• [Task directions] Please state the number of lines in the material below that contain "Expand", with no other words.
---------- Data provided ----------
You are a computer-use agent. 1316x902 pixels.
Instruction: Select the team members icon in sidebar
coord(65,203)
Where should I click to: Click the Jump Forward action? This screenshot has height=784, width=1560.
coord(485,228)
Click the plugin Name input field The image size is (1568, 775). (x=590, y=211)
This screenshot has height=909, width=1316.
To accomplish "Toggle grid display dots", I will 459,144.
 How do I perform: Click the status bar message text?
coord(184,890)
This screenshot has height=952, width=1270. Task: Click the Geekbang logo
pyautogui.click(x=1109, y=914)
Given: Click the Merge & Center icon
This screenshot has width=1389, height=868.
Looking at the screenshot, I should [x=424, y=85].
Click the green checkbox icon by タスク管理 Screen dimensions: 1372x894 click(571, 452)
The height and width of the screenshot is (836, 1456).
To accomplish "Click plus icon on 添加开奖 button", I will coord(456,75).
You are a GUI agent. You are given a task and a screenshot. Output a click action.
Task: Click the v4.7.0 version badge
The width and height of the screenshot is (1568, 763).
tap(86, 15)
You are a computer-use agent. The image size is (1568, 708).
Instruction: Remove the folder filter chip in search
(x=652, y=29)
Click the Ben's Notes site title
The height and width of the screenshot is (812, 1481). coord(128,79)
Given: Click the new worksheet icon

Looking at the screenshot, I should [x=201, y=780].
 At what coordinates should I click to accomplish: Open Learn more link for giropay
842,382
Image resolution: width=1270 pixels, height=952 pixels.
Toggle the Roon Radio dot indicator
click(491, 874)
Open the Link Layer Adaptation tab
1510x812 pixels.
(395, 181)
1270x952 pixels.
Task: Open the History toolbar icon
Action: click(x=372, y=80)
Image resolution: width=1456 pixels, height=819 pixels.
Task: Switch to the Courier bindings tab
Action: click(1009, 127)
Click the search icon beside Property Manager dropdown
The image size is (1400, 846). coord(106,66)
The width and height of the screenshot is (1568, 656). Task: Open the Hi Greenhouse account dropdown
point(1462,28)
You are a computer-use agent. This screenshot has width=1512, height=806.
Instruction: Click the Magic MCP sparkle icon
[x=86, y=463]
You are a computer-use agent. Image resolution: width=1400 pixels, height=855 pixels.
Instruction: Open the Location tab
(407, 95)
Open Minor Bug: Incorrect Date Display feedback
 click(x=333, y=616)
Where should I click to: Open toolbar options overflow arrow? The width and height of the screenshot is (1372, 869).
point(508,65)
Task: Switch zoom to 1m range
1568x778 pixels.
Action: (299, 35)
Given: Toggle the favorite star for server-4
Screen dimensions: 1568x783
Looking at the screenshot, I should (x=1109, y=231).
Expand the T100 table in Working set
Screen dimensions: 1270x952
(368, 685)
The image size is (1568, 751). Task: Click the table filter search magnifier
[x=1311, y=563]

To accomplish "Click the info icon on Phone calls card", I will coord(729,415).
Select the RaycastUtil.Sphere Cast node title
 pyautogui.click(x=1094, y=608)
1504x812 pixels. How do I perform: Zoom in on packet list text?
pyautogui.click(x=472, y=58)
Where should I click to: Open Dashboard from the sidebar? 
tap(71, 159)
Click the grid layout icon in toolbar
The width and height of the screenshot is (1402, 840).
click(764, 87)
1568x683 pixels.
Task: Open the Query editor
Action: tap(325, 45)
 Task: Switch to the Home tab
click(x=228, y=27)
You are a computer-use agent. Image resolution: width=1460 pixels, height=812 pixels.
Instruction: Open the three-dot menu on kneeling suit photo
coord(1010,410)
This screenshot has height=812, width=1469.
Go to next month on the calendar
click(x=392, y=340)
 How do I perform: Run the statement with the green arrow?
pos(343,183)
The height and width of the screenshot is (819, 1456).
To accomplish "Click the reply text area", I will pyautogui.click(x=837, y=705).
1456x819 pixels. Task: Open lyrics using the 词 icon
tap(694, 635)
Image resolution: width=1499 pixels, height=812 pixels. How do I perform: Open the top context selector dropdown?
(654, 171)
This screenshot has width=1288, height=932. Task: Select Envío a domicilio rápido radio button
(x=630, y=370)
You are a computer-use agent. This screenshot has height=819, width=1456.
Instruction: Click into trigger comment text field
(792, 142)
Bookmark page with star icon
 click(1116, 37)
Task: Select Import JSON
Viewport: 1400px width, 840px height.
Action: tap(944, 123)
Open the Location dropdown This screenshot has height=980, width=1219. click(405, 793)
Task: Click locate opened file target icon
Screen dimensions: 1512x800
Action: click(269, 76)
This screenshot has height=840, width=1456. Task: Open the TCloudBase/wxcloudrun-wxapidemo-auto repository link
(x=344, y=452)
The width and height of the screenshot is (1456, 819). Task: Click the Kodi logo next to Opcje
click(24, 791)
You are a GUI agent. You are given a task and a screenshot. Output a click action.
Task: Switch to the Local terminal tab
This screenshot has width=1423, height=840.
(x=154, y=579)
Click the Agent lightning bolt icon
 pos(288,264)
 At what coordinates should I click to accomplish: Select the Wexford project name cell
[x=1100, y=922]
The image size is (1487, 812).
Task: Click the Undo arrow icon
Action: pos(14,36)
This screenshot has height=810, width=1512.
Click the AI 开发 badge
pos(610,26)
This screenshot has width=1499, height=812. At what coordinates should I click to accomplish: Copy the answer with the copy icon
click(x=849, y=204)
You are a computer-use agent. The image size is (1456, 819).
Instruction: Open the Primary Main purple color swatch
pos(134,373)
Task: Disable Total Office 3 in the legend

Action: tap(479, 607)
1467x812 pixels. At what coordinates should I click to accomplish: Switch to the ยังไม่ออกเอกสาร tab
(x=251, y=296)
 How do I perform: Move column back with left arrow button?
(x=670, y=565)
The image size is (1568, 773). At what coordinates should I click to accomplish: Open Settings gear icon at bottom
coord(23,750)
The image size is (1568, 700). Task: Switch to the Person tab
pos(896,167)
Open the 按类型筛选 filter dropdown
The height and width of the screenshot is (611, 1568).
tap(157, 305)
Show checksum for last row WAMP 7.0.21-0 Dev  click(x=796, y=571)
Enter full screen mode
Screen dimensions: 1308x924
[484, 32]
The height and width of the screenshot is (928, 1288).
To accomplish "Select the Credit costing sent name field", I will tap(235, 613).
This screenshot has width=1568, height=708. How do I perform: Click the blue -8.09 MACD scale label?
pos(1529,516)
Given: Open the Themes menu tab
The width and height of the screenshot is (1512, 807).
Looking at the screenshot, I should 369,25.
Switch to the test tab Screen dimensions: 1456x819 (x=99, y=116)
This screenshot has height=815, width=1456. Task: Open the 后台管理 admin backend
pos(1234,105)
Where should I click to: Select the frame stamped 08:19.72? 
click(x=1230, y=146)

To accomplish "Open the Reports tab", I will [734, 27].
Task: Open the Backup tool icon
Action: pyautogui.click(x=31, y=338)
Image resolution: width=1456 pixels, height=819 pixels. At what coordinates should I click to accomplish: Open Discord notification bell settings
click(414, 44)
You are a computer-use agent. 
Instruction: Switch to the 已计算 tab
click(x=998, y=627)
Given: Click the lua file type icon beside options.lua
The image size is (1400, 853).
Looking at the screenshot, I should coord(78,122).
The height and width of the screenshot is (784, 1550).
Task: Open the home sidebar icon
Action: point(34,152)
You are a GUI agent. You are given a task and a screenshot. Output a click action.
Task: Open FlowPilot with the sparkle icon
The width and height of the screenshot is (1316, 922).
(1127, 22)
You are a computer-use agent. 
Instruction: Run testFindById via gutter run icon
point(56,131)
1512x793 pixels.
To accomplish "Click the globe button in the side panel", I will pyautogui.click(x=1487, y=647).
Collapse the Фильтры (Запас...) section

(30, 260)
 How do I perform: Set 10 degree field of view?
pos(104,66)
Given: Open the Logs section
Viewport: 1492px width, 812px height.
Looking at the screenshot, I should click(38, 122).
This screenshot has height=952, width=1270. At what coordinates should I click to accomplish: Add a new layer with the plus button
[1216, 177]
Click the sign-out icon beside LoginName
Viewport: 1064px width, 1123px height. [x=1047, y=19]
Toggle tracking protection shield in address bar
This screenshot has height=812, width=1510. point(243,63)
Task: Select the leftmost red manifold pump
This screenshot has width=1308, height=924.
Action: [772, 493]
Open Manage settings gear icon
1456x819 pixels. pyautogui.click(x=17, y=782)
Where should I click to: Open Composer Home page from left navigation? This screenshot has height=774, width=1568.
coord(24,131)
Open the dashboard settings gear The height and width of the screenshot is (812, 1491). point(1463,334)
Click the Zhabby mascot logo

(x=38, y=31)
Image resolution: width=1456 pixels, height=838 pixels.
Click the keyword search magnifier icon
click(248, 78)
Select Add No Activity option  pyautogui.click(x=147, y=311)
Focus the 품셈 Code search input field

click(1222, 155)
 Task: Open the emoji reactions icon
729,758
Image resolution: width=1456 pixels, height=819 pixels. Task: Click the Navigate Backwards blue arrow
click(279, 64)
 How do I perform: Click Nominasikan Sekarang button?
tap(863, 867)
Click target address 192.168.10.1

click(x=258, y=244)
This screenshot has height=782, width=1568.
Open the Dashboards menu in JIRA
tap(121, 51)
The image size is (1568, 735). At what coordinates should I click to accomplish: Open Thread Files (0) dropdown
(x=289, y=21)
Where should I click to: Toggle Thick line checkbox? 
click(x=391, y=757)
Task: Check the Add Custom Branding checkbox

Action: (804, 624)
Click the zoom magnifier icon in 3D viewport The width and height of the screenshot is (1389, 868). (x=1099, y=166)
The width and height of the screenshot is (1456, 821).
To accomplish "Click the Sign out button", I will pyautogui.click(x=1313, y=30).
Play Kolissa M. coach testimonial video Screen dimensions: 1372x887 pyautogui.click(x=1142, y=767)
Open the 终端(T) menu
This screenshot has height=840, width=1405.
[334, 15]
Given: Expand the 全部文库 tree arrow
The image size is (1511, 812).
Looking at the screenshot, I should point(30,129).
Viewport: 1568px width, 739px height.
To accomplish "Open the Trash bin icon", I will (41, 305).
----------
• [Problem solution] 2